Volume 53, Number 18 · November 16, 2006

The Girl in the Woods

By Sarah Kerr
The Uses of Enchantment
by Heidi Julavits

Doubleday, 356 pp., $24.95

In March 2003, the young American novelist Heidi Julavits wrote a long, wandering essay for the first issue of The Believer, the new literary magazine of which she was a founding editor (with backing from Dave Eggers, the memoirist, novelist, admirable philanthropist, and canny literary entrepreneur behind the McSweeney's imprint). Picturing herself working at home, pajama-clad, sipping a beer, and finding the courage to forgo safe politeness and speak the truth, Julavits described the shrinking of a creativity-sustaining literary culture.
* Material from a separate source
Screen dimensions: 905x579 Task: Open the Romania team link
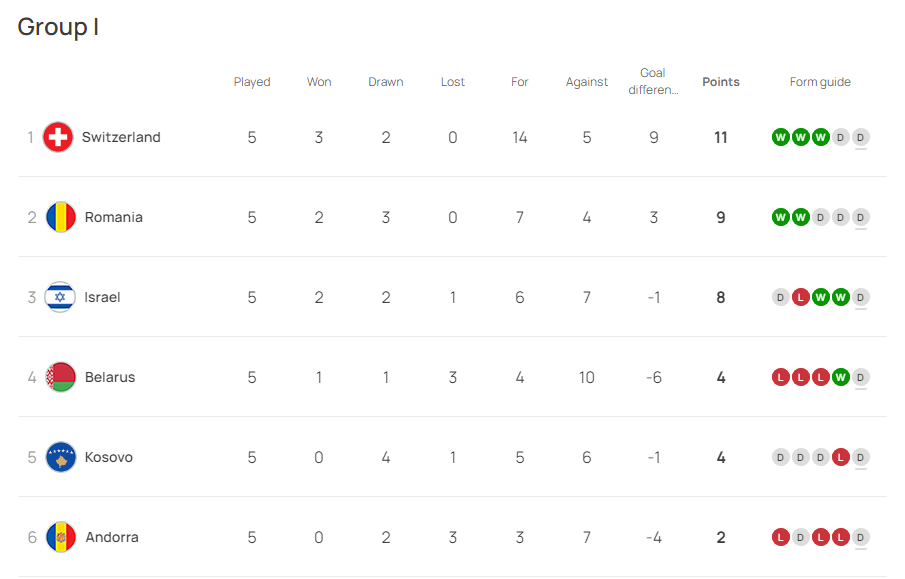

She declared that readers and writers were poorly served by a growing tendency among book reviewers to skip past substantive engagement and indulge in lazy inflationary praise, or else its opposite: a 'hostile, knowing, bitter tone of contempt.' Julavits's name for this smug tone, 'snark,' resonated enough with the reader's experience to suggest that she was on to something and maybe even gutsy for saying it. On the other hand, where a detached editor might have urged her to tighten her analysis—prune this unfairness, anchor that blitheness—she tended to take the less mediated path. In places her argument sounded less like an argument than a theater piece in the voice of a rather high-strung character named Heidi Julavits.